Feelings on going home for Christmas / New Year

Things I am looking forward to:

Seeing my family
Seeing my England-based friends
Seeing my parents' dog (just a puppy when I left)
Proper cheddar cheese and nice bacon
Good beer and cider
Daylight
No ironing
Cycling round the moors and lanes
Walking in/on my favourite woods, hills, combes
Being (briefly) in Sheffield again
British television
Having all my books on hand
British birds and trees
English accents
Not being a foreigner 

Things I will miss:

My Reykjavík-based friends
My host family
Speaking Icelandic
The good Icelandic dictionary that I've comandeered
The bars and cafés
Being able to walk everywhere
Spot the tourist
Sub-zero temperatures, snow and ice
Mountains in the backdrop
Hot-pots
Being able to remember my phone number
Eating cake on an absurdly regular basis
The possibility of hearing a Páll Óskar song on a night out

Winter

I am quite a sleepy person at the best of times, but my energy levels are ridiculous at the moment. I am pretty sure it is a daylight issue - I just can't seem to wake up properly until it is light outside, and then I still feel all drowsy from oversleeping. Next winter I think I might consider trying to put on a lot of weight and storing up nuts and berries in the autumn, so that I can just be a dorperson through the winter darkness. 

In other news, snow has arrived in Reykjavík. Not all that much, but a bit.

Semi-frozen Tjörn.
Snowy Fríkirkja.

Apparently next week is going to be cold, especially Wednesday, and there should be more snow to come. Here is the current forecast from vedur.is:


We'll probably be able to walk on the Tjörn pretty soon, then.

I went down to Austurvöllur today with some people to see them turn the Christmas tree lights on. Every year, for about sixty years I think, the people of Oslo have sent a tree to Reykjavík as a present. The lights were kind of rubbish, but there was a band doing Christmas carols, and Jón Gnarr did a speech about how we should be more concerned with goodwill and kindness than Christmas presents, and it was quite fun, although I nearly got frostbite in my toes. We went to the Laundromat Café afterwards for some cake and jólabjór, and the stinging stopped eventually.

Jón Sigurðsson and some fairy-lights in the trees.
Not particularly impressive, but I suppose they made an effort.

I was thrilled also to see Bicycle Guy getting into the seasonal spirit. If you live in Reykjavík long enough, you will start noticing the same people again and again. Bicycle Guy is one of my favourites. I think he's American, but I'm not sure. He has a ridiculous beard and always wears sunglasses, and this picture of a dead polar bear on his back. He always has his bicycle with him, although he never appears to ride it, just walks it up and down Laugavegur. Or, as here, sits on it at the corner of Austurvöllur. Looking good, Bicycle Guy!

From the back. Dead polar bear which has "got no peace from Icelandic people".
----
ACTIVITY:
Summarize the piece on going home for Christmas in two sentences.

SOURCE DATA:
----
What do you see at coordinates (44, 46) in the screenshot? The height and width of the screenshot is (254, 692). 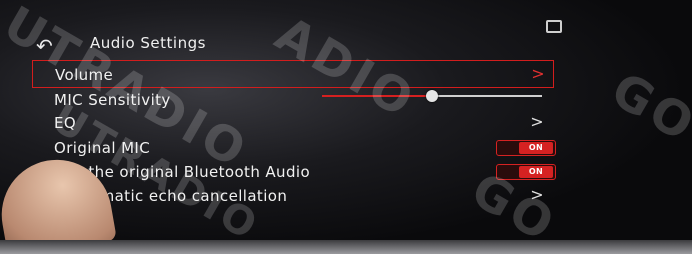 I see `back-arrow-icon: ↶` at bounding box center [44, 46]. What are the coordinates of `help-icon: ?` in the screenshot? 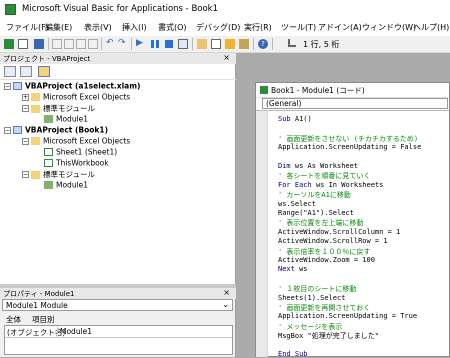 It's located at (263, 44).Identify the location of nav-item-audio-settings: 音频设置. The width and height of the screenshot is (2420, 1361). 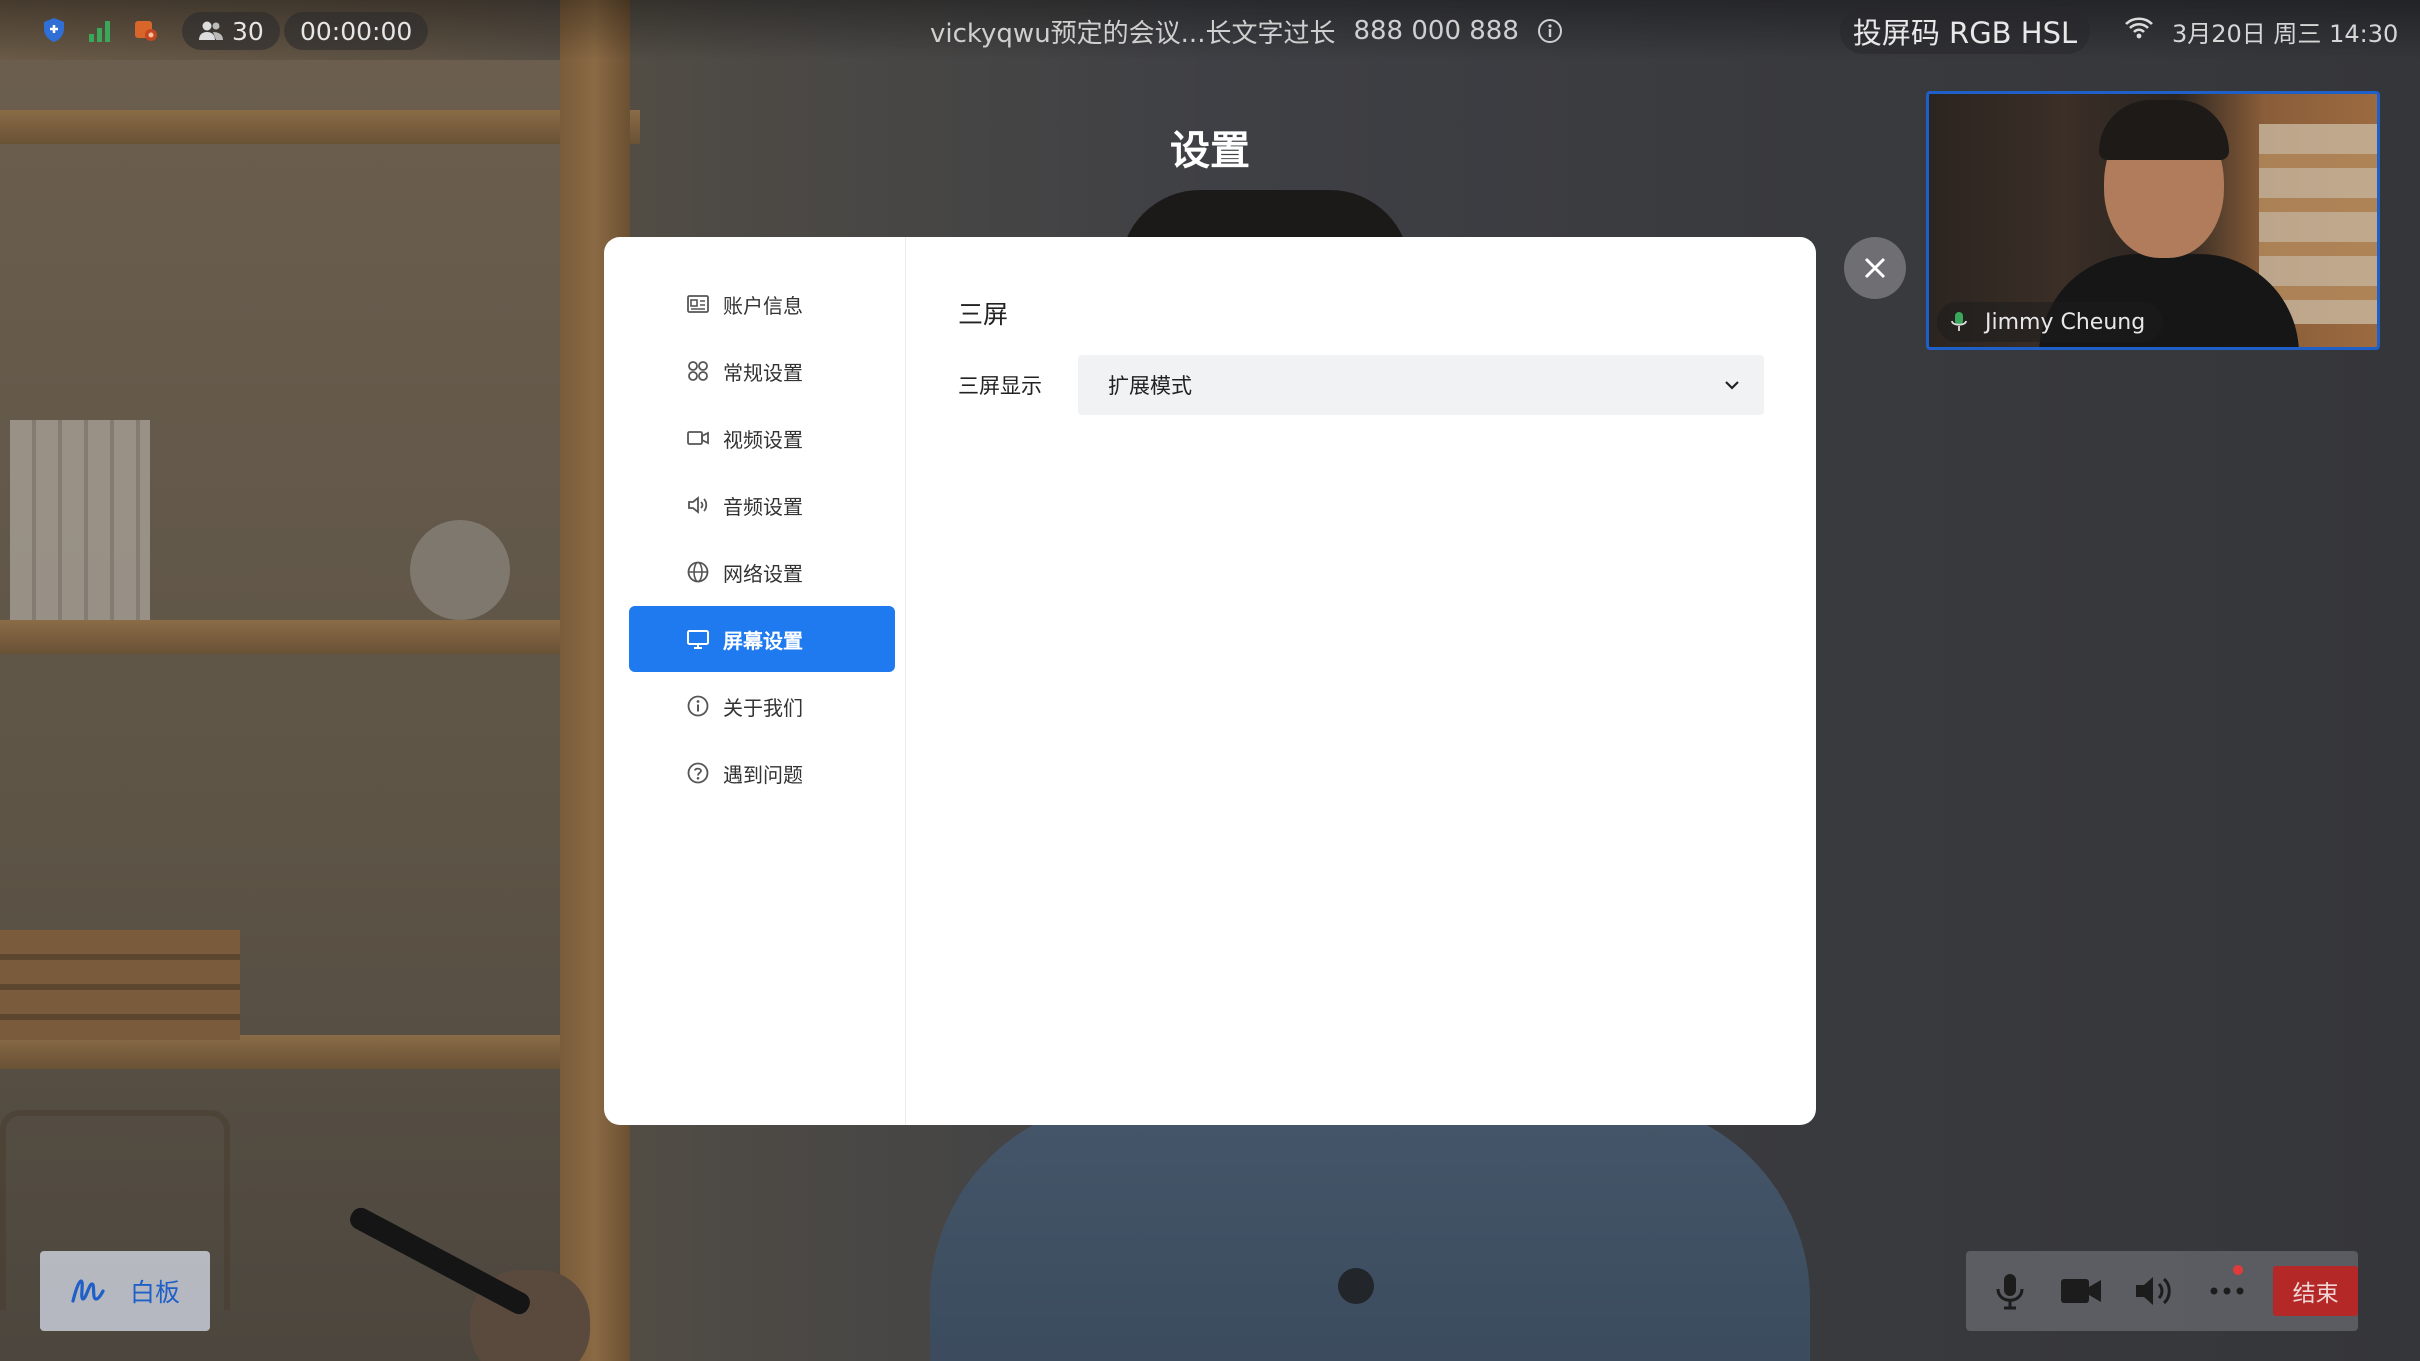
(762, 505).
----
WRITTEN SOLUTION:
The writer lists what they look forward to about going home for Christmas and New Year, such as family, friends, their parents' dog, proper cheddar, daylight and British television, and what they will miss about Reykjavík, such as friends there, the host family, speaking Icelandic, snow and hot-pots. The writer also describes very low winter energy that they blame on the lack of daylight, notes that snow has arrived in Reykjavík, and recounts watching the Christmas tree lights being turned on at Austurvöllur, with carols and a speech by Jón Gnarr, before having cake and jólabjór at the Laundromat Café.